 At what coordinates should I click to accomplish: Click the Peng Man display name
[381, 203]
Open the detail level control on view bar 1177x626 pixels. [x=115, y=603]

-.-.-

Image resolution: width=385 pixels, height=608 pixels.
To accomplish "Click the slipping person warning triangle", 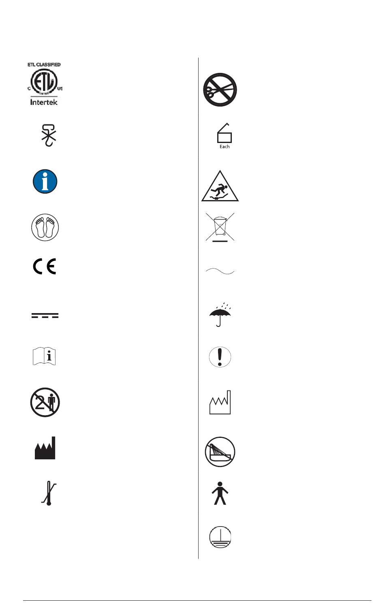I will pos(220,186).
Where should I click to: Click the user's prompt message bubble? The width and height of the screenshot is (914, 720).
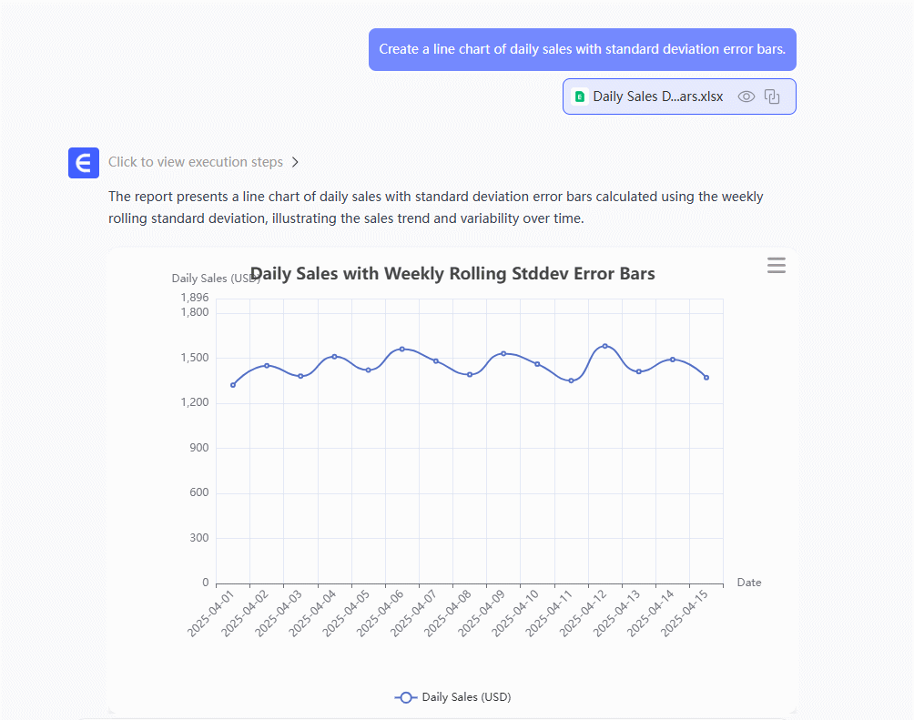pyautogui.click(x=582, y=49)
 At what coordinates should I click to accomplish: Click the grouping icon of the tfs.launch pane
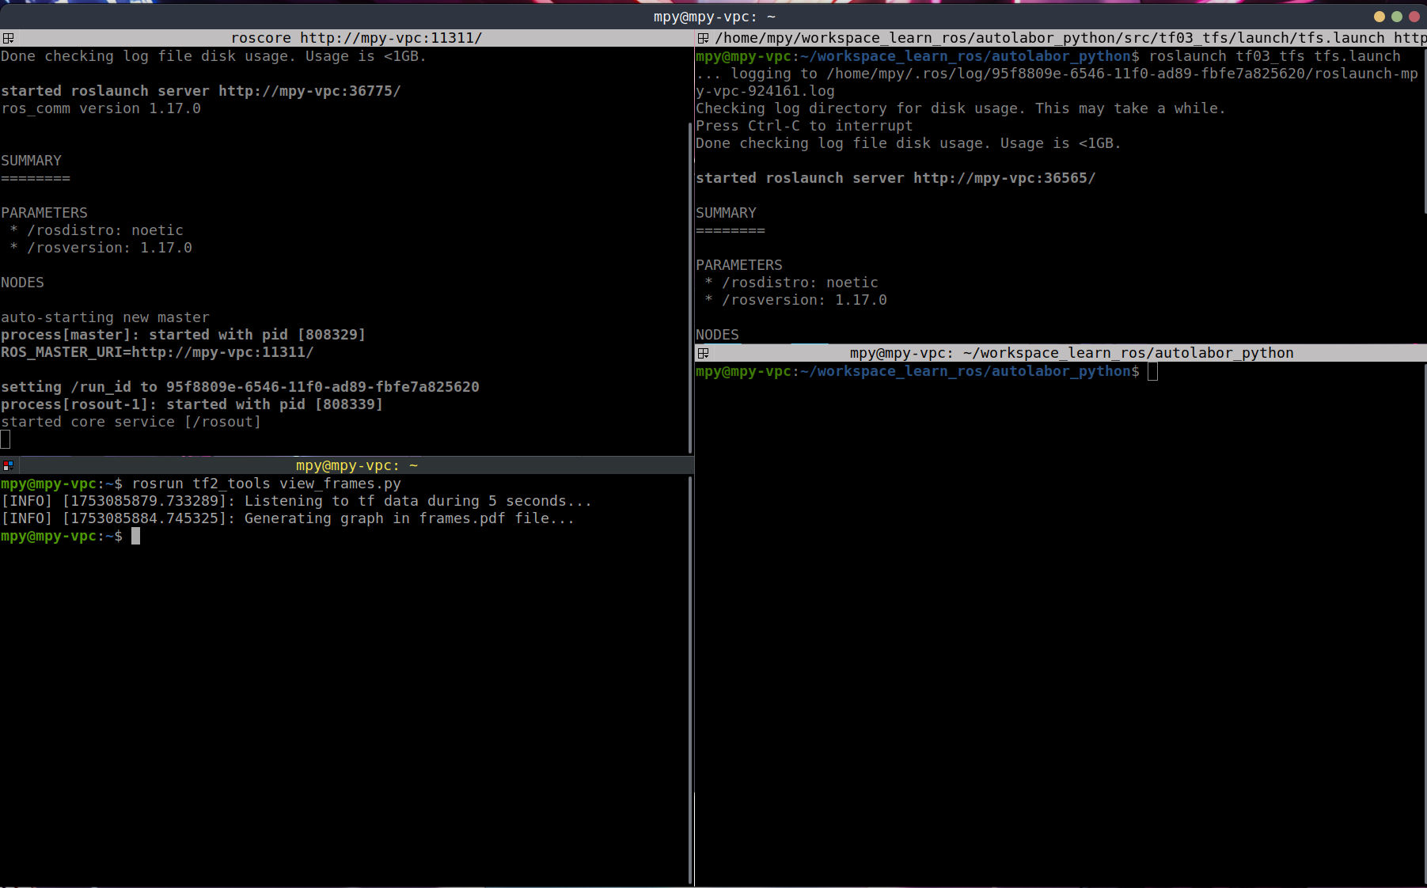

-.-.-

AIM
Change "bubble" to "balloon" in the rows between the line holding "Where should I" and the line holding "the tfs.launch pane", inclusive, and write out only those lines with everything else unchanged. Leave the pictures out.

REPLY
Where should I click to: Click the user's prompt message balloon? The width and height of the screenshot is (914, 720).
pyautogui.click(x=582, y=49)
 At what coordinates should I click to accomplish: Click the grouping icon of the tfs.launch pane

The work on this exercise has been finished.